Eccellenze da rilanciare per farle riscoprire anche ai turisti che decidono di raggiungere la provincia per le vacanze

Ortovero. S’incontreranno a Ortovero, ma sul tavolo ci sono già progetti e iniziative per valorizzare il territorio cercando di attirare la voglia di scoprirlo ai turisti che in estate raggiungono la provincia di Savona.

La valorizzazione dei tesori delle Valli Savonesi passa attraverso il Gal, ovvero i Gruppi di Azione Locale, nell’ambito del Piano di Sviluppo Rurale che tra l’altro sono anche i beneficiari dei contributi previsti dal programma europeo Leader.

“Il nostro compito – conferma Amedeo Fracchia, sindaco di Roccavignale  – è quello di elaborare la strategia di sviluppo dell’area rurale del territorio che rappresentano e di controllarne la sua attuazione, che è incentrata sulla realizzazione e sulla gestione di progetti integrati”.

Ed ecco che, sotto la supervisione di Giovanni Minuto, direttore del Cersaa, l’Azienda speciale della Camera di Commercio di Savona, sono partiti gli incontri dei delegati territoriali per mettere a punto una serie di iniziative che saranno oggetto di studio e di confronto oggi a Ortovero quando s’incontreranno i 40 sindaci, o loro delegati.

“Con la riunione di oggi – sottolinea Fracchia – vogliamo avviare il processo di definizione delle strategie di sviluppo locale da parte dei Gruppi di azione locale (Gal) e favorire la miglior comprensione dei principali aspetti su cui lavorare per valorizzare le nostre specificità.
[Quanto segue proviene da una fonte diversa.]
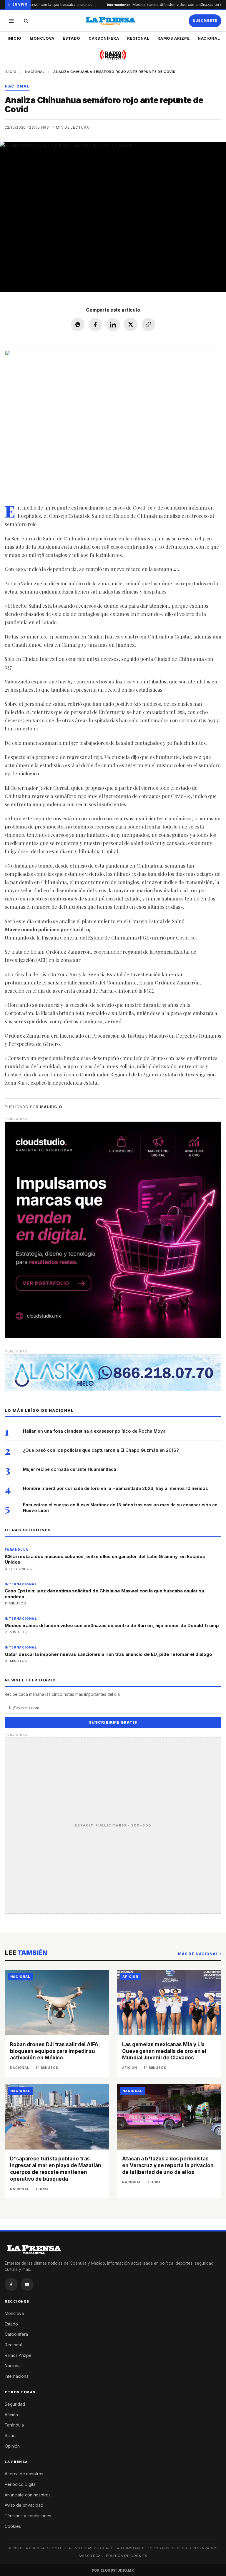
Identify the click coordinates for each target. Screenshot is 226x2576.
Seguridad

Non solo percorsi boschivi che possono essere l’attrattiva per gli escursionisti, ma anche prodotti del territorio che giustamente possono essere fonte di guadagno per tutti. Ad esempio Rocccavignale punta alla riscoperta dell’antica produzione del vino locale, Millesimo e Cengio a rilanciare l’indotto che ruota attorno alla produzione della birra e dei liquori, Murialdo alla valorizzazione delle castagne, così come a Massimino dove si vorrebbe sostenere la produzione del raviolo del paese che è una eccellenza della cucina del territorio”.

Infatti particolare attenzione è stata rivolta ai settori di intervento su cui potranno essere indirizzate le risorse a disposizione: stimoli all’innovazione e alla cooperazione, azioni per prevenire l’erosione dei suoli, per migliorare la competitività dei produttori; sono previsti anche interventi che favoriscano l’approvvigionamento e l’utilizzo di fonti di energia rinnovabili (dal legno ai materiali di scarto, dai sottoprodotti agricoli a quelli forestali). Ma sarà anche possibile sostenere la creazione, lo sviluppo e la diversificazione delle piccole imprese, potenziare l’occupazione, favorire il turismo rurale.

Condizione necessaria per poter giungere alla costruzione di un Gal, è la costituzione di un partenariato pubblico – privato in cui i privati rappresentino la maggioranza. E la Camera di Commercio si propone come elemento catalizzatore e di garanzia di questi interessi oltre che come soggetto responsabile delle questioni amministrative e finanziarie del Gal.